Try it
How do the lines below between the ones holding "Quantity (36, 999)" and "Identify the click", inclusive, read? Give them again exactly, with no other lines.

[Stored dataset items]

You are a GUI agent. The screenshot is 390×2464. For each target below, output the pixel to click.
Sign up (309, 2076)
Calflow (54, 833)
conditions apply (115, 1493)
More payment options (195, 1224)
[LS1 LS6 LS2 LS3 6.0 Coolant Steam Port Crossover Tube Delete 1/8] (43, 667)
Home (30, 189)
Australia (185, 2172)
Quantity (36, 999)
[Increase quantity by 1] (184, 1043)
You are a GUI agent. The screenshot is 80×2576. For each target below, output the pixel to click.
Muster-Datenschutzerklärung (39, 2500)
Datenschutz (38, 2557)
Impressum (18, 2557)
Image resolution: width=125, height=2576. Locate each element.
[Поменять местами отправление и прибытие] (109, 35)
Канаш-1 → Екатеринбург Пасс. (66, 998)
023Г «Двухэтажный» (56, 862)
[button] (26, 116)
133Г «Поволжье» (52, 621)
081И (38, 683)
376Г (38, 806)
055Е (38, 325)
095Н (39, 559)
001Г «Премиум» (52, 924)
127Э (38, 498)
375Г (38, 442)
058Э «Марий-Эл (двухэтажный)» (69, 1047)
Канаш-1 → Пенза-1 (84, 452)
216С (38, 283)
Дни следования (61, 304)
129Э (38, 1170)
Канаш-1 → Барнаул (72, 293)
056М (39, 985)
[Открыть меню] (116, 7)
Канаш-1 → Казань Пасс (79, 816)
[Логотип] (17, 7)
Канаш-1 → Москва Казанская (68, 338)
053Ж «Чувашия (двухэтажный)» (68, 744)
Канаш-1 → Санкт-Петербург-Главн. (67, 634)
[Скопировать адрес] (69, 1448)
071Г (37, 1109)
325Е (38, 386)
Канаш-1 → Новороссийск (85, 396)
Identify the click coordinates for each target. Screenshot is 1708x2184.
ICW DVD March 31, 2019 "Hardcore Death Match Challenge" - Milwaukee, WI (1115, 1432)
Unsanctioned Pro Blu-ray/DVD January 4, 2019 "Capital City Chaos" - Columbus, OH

Problem solution
Quantity (36, 999)
[Increase quantity by 1] (184, 1043)
You are a GUI agent. The screenshot is 80×2576. For each target below, output the pixel to click.
Muster-Datenschutzerklärung (39, 2500)
Datenschutz (38, 2557)
Impressum (18, 2557)
Image resolution: width=125, height=2576. Locate each element.
[Поменять местами отправление и прибытие] (109, 35)
Канаш-1 → Екатеринбург Пасс. (66, 998)
023Г «Двухэтажный» (56, 862)
[button] (26, 116)
133Г «Поволжье» (52, 621)
081И (38, 683)
376Г (38, 806)
055Е (38, 325)
095Н (39, 559)
001Г «Премиум» (52, 924)
127Э (38, 498)
375Г (38, 442)
058Э «Марий-Эл (двухэтажный)» (69, 1047)
Канаш-1 → Пенза-1 (84, 452)
216С (38, 283)
Дни следования (61, 304)
129Э (38, 1170)
Канаш-1 → Барнаул (72, 293)
056М (39, 985)
[Открыть меню] (116, 7)
Канаш-1 → Казань Пасс (79, 816)
[Логотип] (17, 7)
Канаш-1 → Москва Казанская (68, 338)
053Ж «Чувашия (двухэтажный)» (68, 744)
Канаш-1 → Санкт-Петербург-Главн. (67, 634)
[Скопировать адрес] (69, 1448)
071Г (37, 1109)
325Е (38, 386)
Канаш-1 → Новороссийск (85, 396)
Identify the click coordinates for each target. Screenshot is 1708x2184.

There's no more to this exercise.